Exercise —
Among the entries below, count the lines containing the string "screenshot". Only the count is needed.

Dataset excerpts —
________________________________________
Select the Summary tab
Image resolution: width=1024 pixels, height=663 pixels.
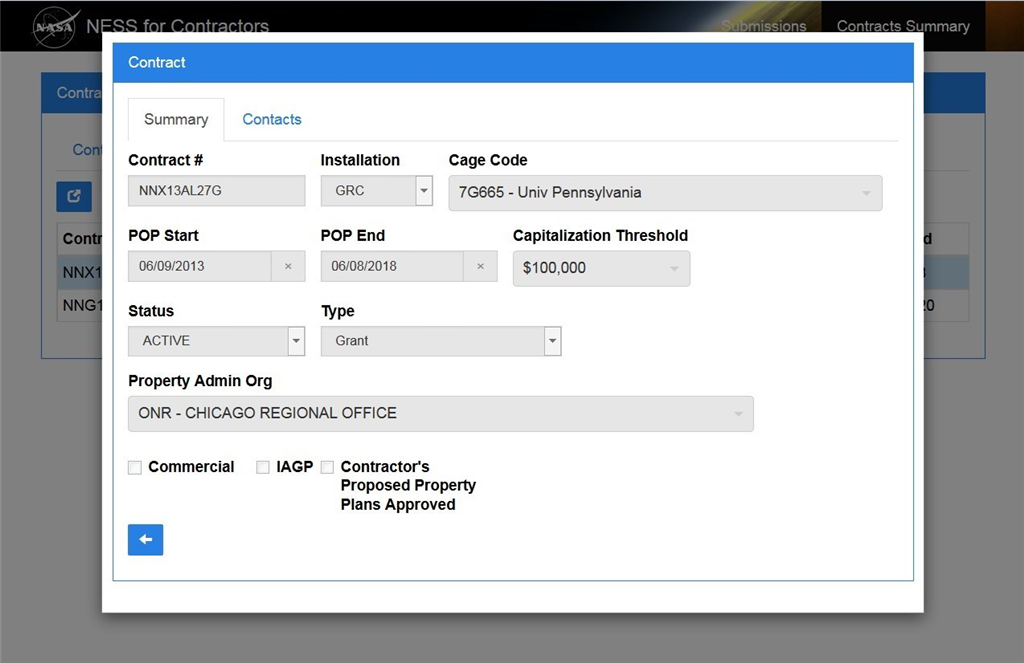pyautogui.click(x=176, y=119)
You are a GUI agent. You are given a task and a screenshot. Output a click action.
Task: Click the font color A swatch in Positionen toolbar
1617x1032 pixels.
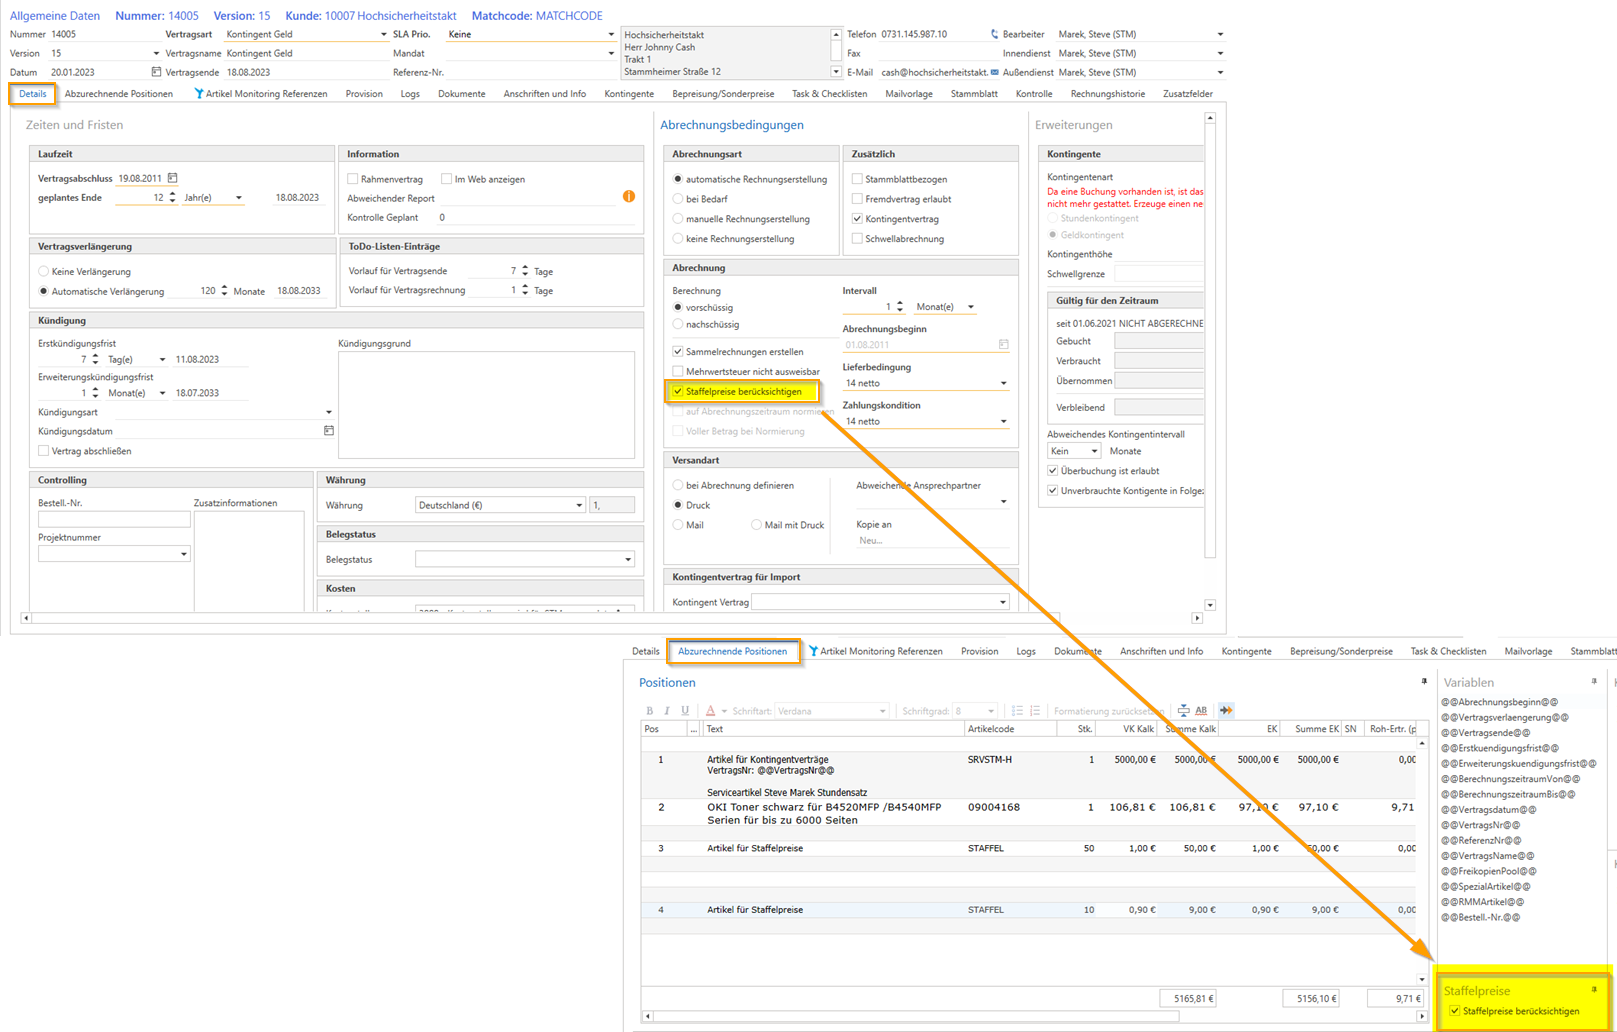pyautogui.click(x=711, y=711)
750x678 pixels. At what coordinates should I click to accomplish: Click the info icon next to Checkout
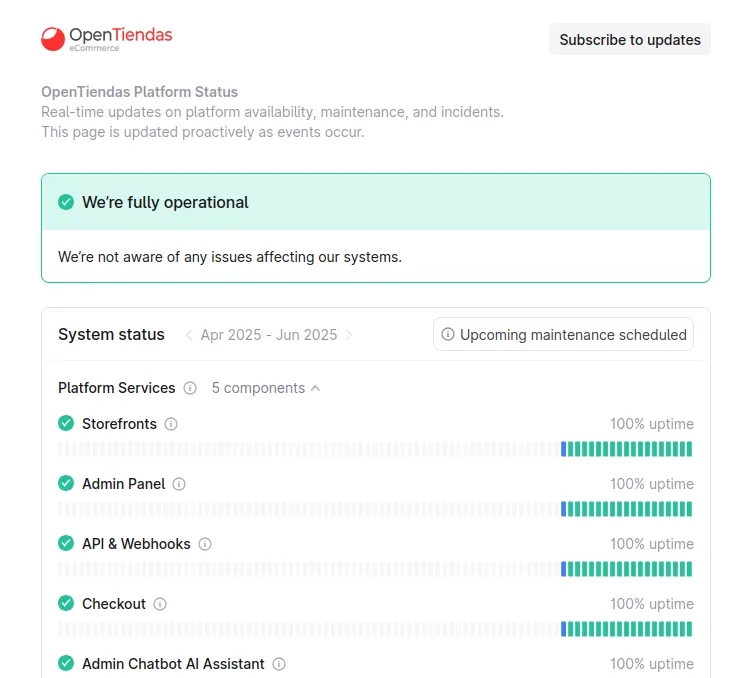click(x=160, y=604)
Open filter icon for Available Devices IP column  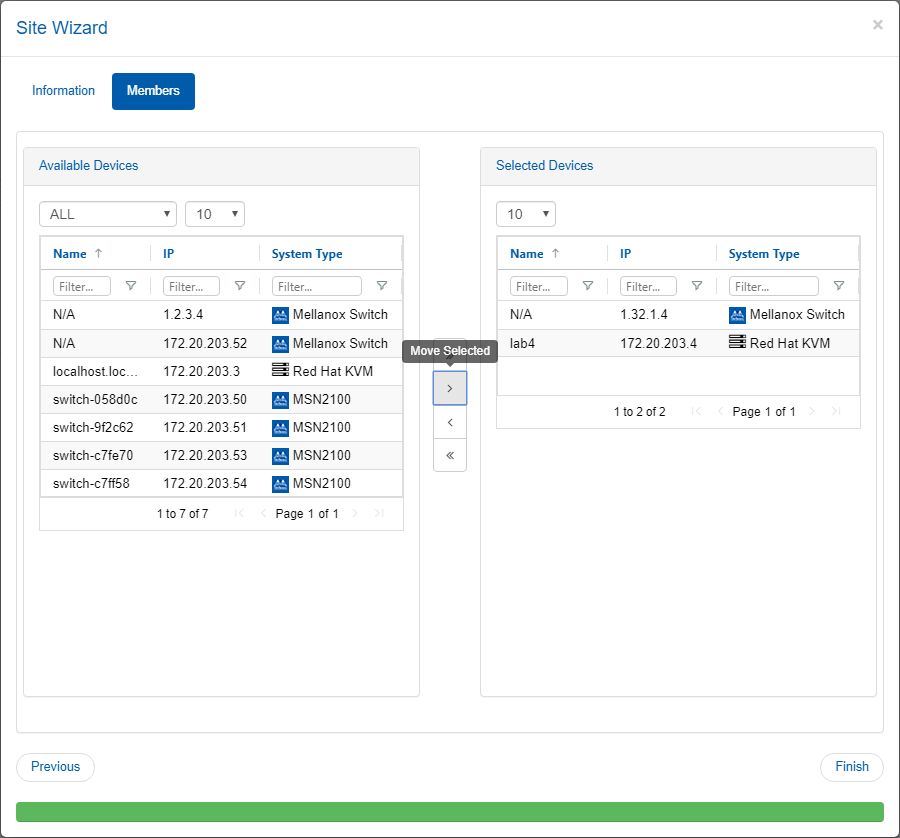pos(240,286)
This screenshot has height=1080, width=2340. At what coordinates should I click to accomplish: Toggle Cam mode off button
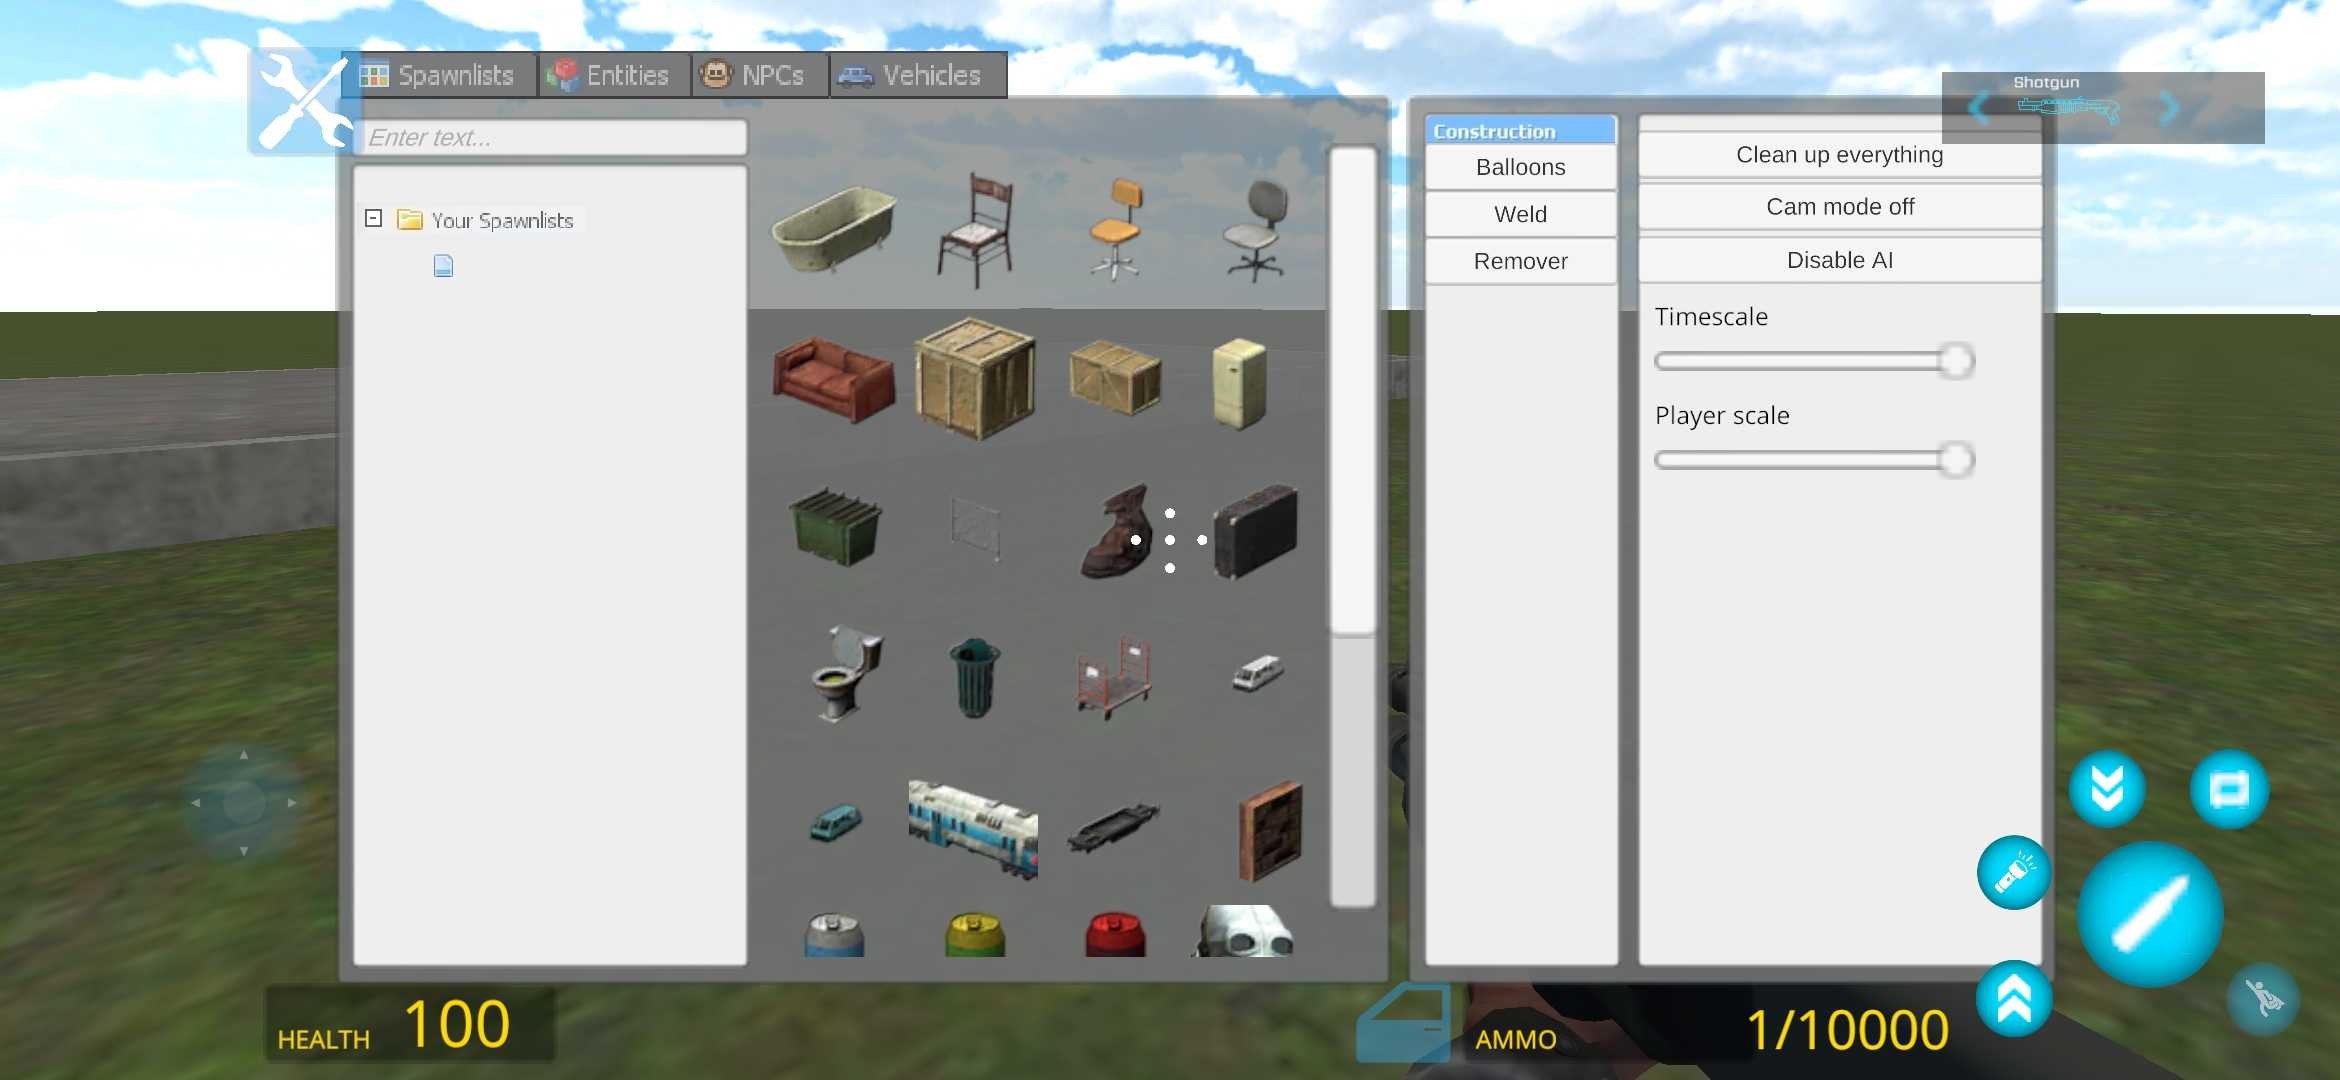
________________________________________
Result —
2